• Source excerpt:
^^^^^^^^^^^^^^^^
# The Motley Crew (well most of them)



## Abcynthia (Sep 12, 2010)

So I decided to do a wee picture session with my crazy bunch today. Some let me take loads and a couple of them only let me take 1 LOL I have added a couple I've taken in the last couple of weeks as well. So sorry for the quality as they were done with my phone. Here they all are 

Aslan





































Azure (Aslan's sister) excuse her shocked look! :blink:




























Diego




























And one of Diego and Aslan....Aslan in mid pounce/play! I should also add Diego is a big boy and is a year old...Aslan has just gone 5 months so I think Aslan is going to be a big boy too!










Shai



















Shai and Mai










Mai (She has a funny eye...She was very poorly when a baby and almost died...Thankfully this is the only thing she has left from this!)










Tiko



















Sienna (very shy girl)










Tori (No matter how much I brush she still looks a scruff lol)



















Sophie



















The only one we are missing from the bunch is Tabi - She is the only one with free access to outdoors, the rest have the run. Typically she was off galivanting when I did this!
Thank you for looking


----------



## colliemerles (Nov 2, 2007)

_oh i am soooooooooooo jealous of your MOTLEY CREW lol,how gorgeous are they, i wish i had a house full like you,,:001_wub::001_wub::001_wub:_


----------



## Dally Banjo (Oct 22, 2009)

Awwwwwwwwwwwwwwwwwwwwwwwwwwwwwwwwwwwwwwwwwwwww :001_tt1: :001_tt1: :001_tt1: :001_tt1: :001_tt1: :001_tt1: :001_tt1: :001_tt1: they are all purrrrrrrrrfect 

Aslan looks so much like Tango  except Diego is'nt trying to kill him like Louie


----------



## tylow (Feb 11, 2009)

Lovely crew of cats :thumbup1:


----------



## Abcynthia (Sep 12, 2010)

Dally Banjo said:


> Awwwwwwwwwwwwwwwwwwwwwwwwwwwwwwwwwwwwwwwwwwwww :001_tt1: :001_tt1: :001_tt1: :001_tt1: :001_tt1: :001_tt1: :001_tt1: :001_tt1: they are all purrrrrrrrrfect
> 
> Aslan looks so much like Tango  except Diego is'nt trying to kill him like Louie


I love the fact I can keep up with one of Aslan and Azures relatives  !

Hopefully Louie will continue to improve and one day they will be back to best buds again!


----------



## Abcynthia (Sep 12, 2010)

tylow said:


> Lovely crew of cats :thumbup1:


Thank you for the compliment


----------



## Dante (Feb 21, 2011)

Someone please buy me a house big enough so I can have this many cats! 

A lovely bunch.. And love all the names too! Very jealous


----------



## Abcynthia (Sep 12, 2010)

Dante said:


> Someone please buy me a house big enough so I can have this many cats!
^^^^^^^^^^^^^^^^
• Provided information:
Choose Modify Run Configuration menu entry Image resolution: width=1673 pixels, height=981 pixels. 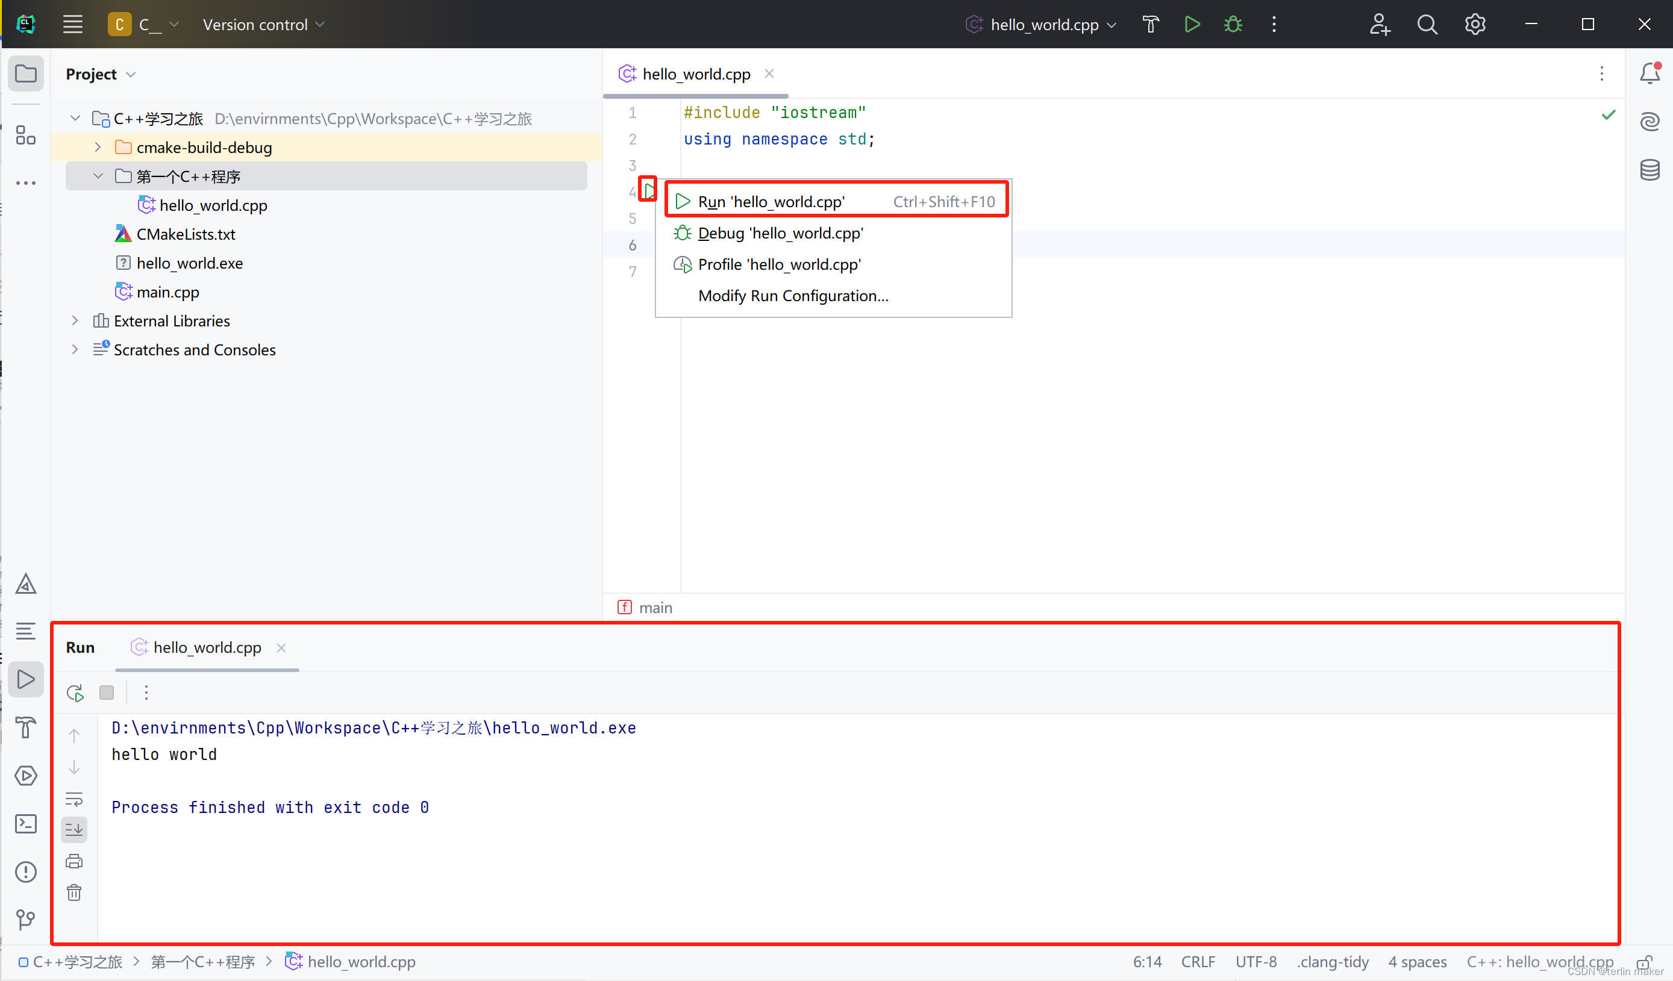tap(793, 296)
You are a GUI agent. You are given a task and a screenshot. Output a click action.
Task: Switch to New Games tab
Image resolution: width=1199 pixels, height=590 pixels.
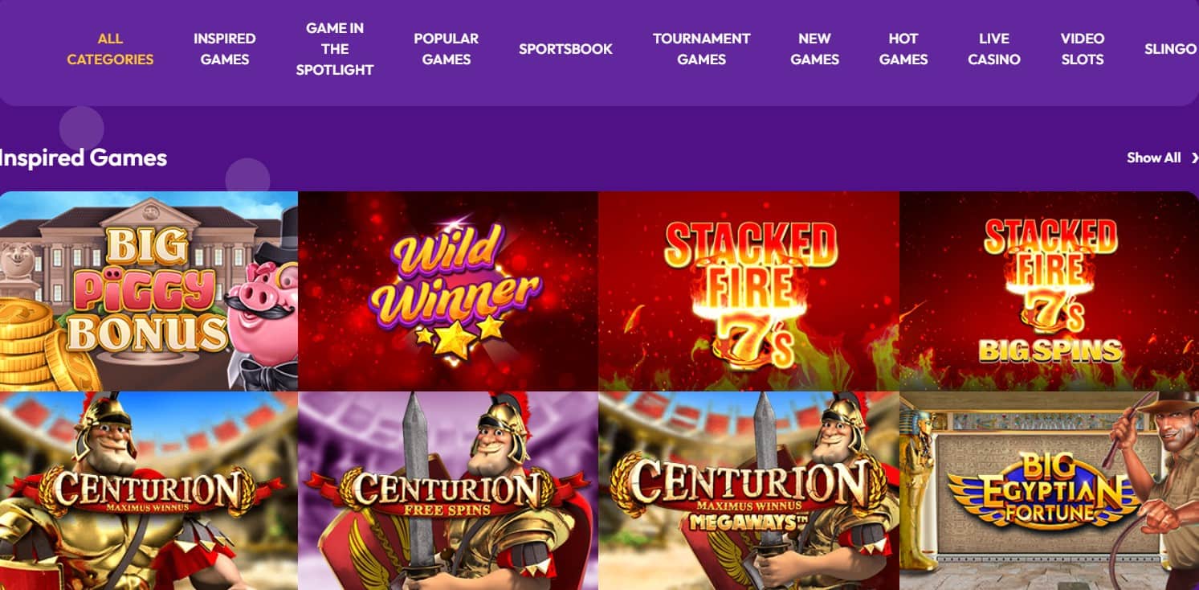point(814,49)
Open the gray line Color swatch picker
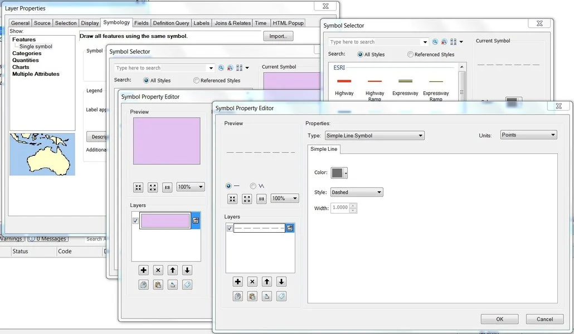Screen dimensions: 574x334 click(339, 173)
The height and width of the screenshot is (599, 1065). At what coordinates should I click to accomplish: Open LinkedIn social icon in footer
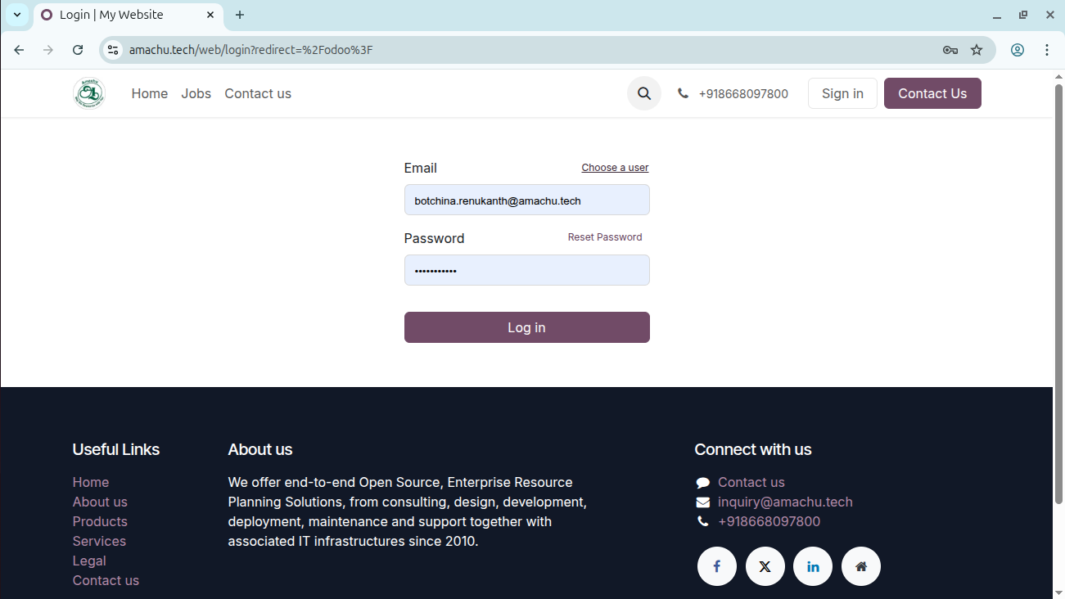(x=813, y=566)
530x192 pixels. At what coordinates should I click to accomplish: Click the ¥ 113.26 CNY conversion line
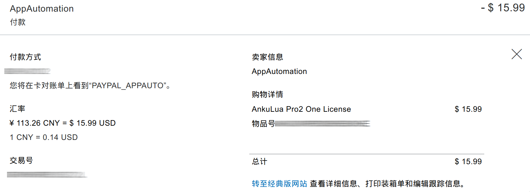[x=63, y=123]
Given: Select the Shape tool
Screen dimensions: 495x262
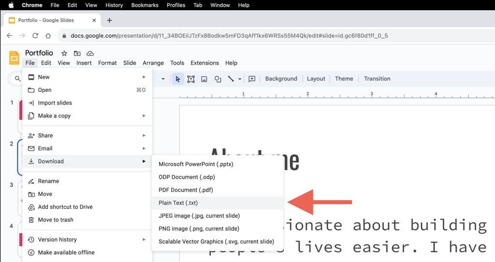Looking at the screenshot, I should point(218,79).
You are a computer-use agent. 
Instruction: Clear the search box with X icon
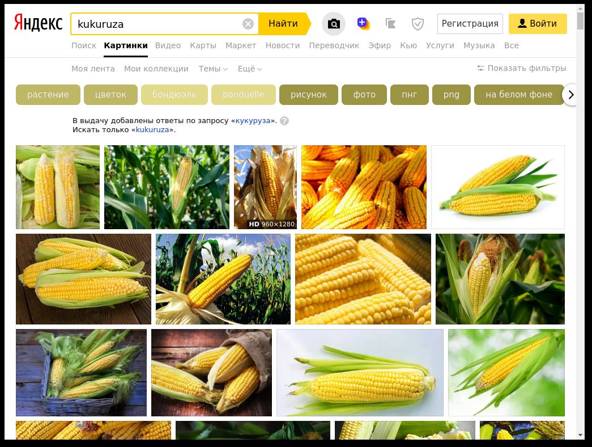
^^^^^^^^^^^^^^^^
• Job A: Return everything in the cat forum thread from "I love the fact" down to "best buds again!".
• Job B: In the cat forum thread, which cat is the only one with free access to the outdoors?

• Exercise solution A:
I love the fact I can keep up with one of Aslan and Azures relatives  !

Hopefully Louie will continue to improve and one day they will be back to best buds again!

• Exercise solution B: Tabi